Work instructions:
Write out the listing beneath this instruction in its entirety, exactly as it reads.

═══ Dataset entries ═══

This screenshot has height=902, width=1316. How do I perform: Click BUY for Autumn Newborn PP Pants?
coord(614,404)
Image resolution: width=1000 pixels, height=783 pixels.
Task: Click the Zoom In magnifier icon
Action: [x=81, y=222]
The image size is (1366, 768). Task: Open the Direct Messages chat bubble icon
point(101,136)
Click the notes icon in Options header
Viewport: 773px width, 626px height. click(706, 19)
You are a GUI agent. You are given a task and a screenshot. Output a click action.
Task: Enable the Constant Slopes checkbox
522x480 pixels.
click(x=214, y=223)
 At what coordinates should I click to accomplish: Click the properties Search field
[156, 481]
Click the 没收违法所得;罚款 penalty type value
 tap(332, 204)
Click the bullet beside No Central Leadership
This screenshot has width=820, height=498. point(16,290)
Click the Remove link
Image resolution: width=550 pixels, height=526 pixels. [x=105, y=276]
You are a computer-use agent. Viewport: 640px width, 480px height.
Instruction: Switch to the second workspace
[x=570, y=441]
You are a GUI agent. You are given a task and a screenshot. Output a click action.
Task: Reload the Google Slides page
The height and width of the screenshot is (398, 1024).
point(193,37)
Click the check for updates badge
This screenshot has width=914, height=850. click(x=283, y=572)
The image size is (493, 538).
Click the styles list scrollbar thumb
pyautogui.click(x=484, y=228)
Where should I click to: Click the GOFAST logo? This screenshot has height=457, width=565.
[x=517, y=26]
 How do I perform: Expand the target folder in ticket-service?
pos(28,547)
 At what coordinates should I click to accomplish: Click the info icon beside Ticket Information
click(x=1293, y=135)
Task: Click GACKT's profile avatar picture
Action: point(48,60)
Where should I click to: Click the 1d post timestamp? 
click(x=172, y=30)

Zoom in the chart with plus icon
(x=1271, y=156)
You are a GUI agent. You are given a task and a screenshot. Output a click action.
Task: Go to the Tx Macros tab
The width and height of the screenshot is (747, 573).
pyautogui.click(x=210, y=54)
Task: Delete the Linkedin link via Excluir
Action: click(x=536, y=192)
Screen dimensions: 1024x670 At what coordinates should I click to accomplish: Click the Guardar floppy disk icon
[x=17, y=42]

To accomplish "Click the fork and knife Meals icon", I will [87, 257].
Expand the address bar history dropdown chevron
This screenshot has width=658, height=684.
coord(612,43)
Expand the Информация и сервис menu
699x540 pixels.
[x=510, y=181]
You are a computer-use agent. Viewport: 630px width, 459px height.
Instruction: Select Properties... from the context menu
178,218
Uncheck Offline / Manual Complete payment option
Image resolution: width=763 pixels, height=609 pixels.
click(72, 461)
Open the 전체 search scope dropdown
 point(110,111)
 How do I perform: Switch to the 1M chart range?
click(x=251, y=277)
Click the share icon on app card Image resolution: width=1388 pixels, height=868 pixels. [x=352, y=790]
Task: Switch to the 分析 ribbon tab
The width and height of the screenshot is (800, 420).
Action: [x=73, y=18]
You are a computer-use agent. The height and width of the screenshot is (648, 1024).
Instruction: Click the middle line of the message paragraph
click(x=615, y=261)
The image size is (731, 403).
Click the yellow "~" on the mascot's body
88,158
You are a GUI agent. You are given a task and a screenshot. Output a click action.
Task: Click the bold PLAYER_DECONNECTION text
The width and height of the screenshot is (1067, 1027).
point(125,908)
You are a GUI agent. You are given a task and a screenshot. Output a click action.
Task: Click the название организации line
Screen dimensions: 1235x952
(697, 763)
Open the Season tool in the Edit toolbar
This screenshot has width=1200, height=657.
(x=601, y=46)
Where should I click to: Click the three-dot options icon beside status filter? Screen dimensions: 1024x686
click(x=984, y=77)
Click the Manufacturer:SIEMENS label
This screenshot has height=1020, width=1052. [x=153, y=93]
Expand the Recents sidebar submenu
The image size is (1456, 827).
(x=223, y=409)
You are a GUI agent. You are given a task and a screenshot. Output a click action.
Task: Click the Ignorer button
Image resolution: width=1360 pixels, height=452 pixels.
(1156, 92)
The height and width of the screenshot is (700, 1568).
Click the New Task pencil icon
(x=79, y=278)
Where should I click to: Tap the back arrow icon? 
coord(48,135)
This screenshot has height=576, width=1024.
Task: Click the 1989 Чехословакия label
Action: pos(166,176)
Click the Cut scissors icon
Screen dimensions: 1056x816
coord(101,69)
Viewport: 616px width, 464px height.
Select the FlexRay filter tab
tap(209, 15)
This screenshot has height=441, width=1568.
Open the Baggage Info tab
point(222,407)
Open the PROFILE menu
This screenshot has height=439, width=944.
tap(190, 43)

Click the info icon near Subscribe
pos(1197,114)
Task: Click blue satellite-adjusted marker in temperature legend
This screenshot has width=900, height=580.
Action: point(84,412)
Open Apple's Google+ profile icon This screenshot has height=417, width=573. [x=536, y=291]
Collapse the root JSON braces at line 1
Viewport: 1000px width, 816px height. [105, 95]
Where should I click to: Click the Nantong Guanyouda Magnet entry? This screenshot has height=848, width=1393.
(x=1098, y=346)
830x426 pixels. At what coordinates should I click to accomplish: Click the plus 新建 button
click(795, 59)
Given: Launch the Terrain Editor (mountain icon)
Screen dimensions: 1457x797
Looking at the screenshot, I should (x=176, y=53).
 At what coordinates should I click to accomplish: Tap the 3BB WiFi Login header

═══

Response to the exercise:
This screenshot has height=902, width=1316. How do I perform: Click BUY for Autumn Newborn PP Pants?
coord(614,404)
Image resolution: width=1000 pixels, height=783 pixels.
Task: Click the Zoom In magnifier icon
Action: [x=81, y=222]
The image size is (1366, 768). Task: Open the Direct Messages chat bubble icon
point(101,136)
Click the notes icon in Options header
Viewport: 773px width, 626px height. click(706, 19)
You are a GUI agent. You are given a task and a screenshot. Output a click action.
Task: Enable the Constant Slopes checkbox
522x480 pixels.
click(x=214, y=223)
 At what coordinates should I click to accomplish: Click the properties Search field
[156, 481]
Click the 没收违法所得;罚款 penalty type value
 tap(332, 204)
Click the bullet beside No Central Leadership
This screenshot has width=820, height=498. point(16,290)
Click the Remove link
Image resolution: width=550 pixels, height=526 pixels. [x=105, y=276]
You are a computer-use agent. Viewport: 640px width, 480px height.
Instruction: Switch to the second workspace
[x=570, y=441]
You are a GUI agent. You are given a task and a screenshot. Output a click action.
Task: Reload the Google Slides page
The height and width of the screenshot is (398, 1024).
point(193,37)
Click the check for updates badge
This screenshot has width=914, height=850. click(x=283, y=572)
The image size is (493, 538).
Click the styles list scrollbar thumb
pyautogui.click(x=484, y=228)
Where should I click to: Click the GOFAST logo? This screenshot has height=457, width=565.
[x=517, y=26]
 How do I perform: Expand the target folder in ticket-service?
pos(28,547)
 At what coordinates should I click to accomplish: Click the info icon beside Ticket Information
click(x=1293, y=135)
Task: Click GACKT's profile avatar picture
Action: point(48,60)
Where should I click to: Click the 1d post timestamp? 
click(x=172, y=30)

Zoom in the chart with plus icon
(x=1271, y=156)
You are a GUI agent. You are given a task and a screenshot. Output a click action.
Task: Go to the Tx Macros tab
The width and height of the screenshot is (747, 573).
pyautogui.click(x=210, y=54)
Task: Delete the Linkedin link via Excluir
Action: click(x=536, y=192)
Screen dimensions: 1024x670 At what coordinates should I click to accomplish: Click the Guardar floppy disk icon
[x=17, y=42]

To accomplish "Click the fork and knife Meals icon", I will [87, 257].
Expand the address bar history dropdown chevron
This screenshot has width=658, height=684.
coord(612,43)
Expand the Информация и сервис menu
699x540 pixels.
[x=510, y=181]
You are a computer-use agent. Viewport: 630px width, 459px height.
Instruction: Select Properties... from the context menu
178,218
Uncheck Offline / Manual Complete payment option
Image resolution: width=763 pixels, height=609 pixels.
click(72, 461)
Open the 전체 search scope dropdown
 point(110,111)
 How do I perform: Switch to the 1M chart range?
click(x=251, y=277)
Click the share icon on app card Image resolution: width=1388 pixels, height=868 pixels. [x=352, y=790]
Task: Switch to the 分析 ribbon tab
The width and height of the screenshot is (800, 420).
Action: [x=73, y=18]
You are a computer-use agent. The height and width of the screenshot is (648, 1024).
Instruction: Click the middle line of the message paragraph
click(x=615, y=261)
The image size is (731, 403).
Click the yellow "~" on the mascot's body
88,158
You are a GUI agent. You are given a task and a screenshot. Output a click action.
Task: Click the bold PLAYER_DECONNECTION text
The width and height of the screenshot is (1067, 1027).
point(125,908)
You are a GUI agent. You are given a task and a screenshot. Output a click action.
Task: Click the название организации line
Screen dimensions: 1235x952
(697, 763)
Open the Season tool in the Edit toolbar
This screenshot has width=1200, height=657.
(x=601, y=46)
Where should I click to: Click the three-dot options icon beside status filter? Screen dimensions: 1024x686
click(x=984, y=77)
Click the Manufacturer:SIEMENS label
This screenshot has height=1020, width=1052. [x=153, y=93]
Expand the Recents sidebar submenu
The image size is (1456, 827).
(x=223, y=409)
You are a GUI agent. You are given a task and a screenshot. Output a click action.
Task: Click the Ignorer button
Image resolution: width=1360 pixels, height=452 pixels.
(1156, 92)
The height and width of the screenshot is (700, 1568).
Click the New Task pencil icon
(x=79, y=278)
Where should I click to: Tap the back arrow icon? 
coord(48,135)
This screenshot has height=576, width=1024.
Task: Click the 1989 Чехословакия label
Action: pos(166,176)
Click the Cut scissors icon
Screen dimensions: 1056x816
coord(101,69)
Viewport: 616px width, 464px height.
Select the FlexRay filter tab
tap(209, 15)
This screenshot has height=441, width=1568.
Open the Baggage Info tab
point(222,407)
Open the PROFILE menu
This screenshot has height=439, width=944.
tap(190, 43)

Click the info icon near Subscribe
pos(1197,114)
Task: Click blue satellite-adjusted marker in temperature legend
This screenshot has width=900, height=580.
Action: point(84,412)
Open Apple's Google+ profile icon This screenshot has height=417, width=573. [x=536, y=291]
Collapse the root JSON braces at line 1
Viewport: 1000px width, 816px height. [105, 95]
Where should I click to: Click the Nantong Guanyouda Magnet entry? This screenshot has height=848, width=1393.
(x=1098, y=346)
830x426 pixels. At what coordinates should I click to accomplish: Click the plus 新建 button
click(795, 59)
Given: Launch the Terrain Editor (mountain icon)
Screen dimensions: 1457x797
Looking at the screenshot, I should (x=176, y=53).
 At what coordinates should I click to accomplish: Tap the 3BB WiFi Login header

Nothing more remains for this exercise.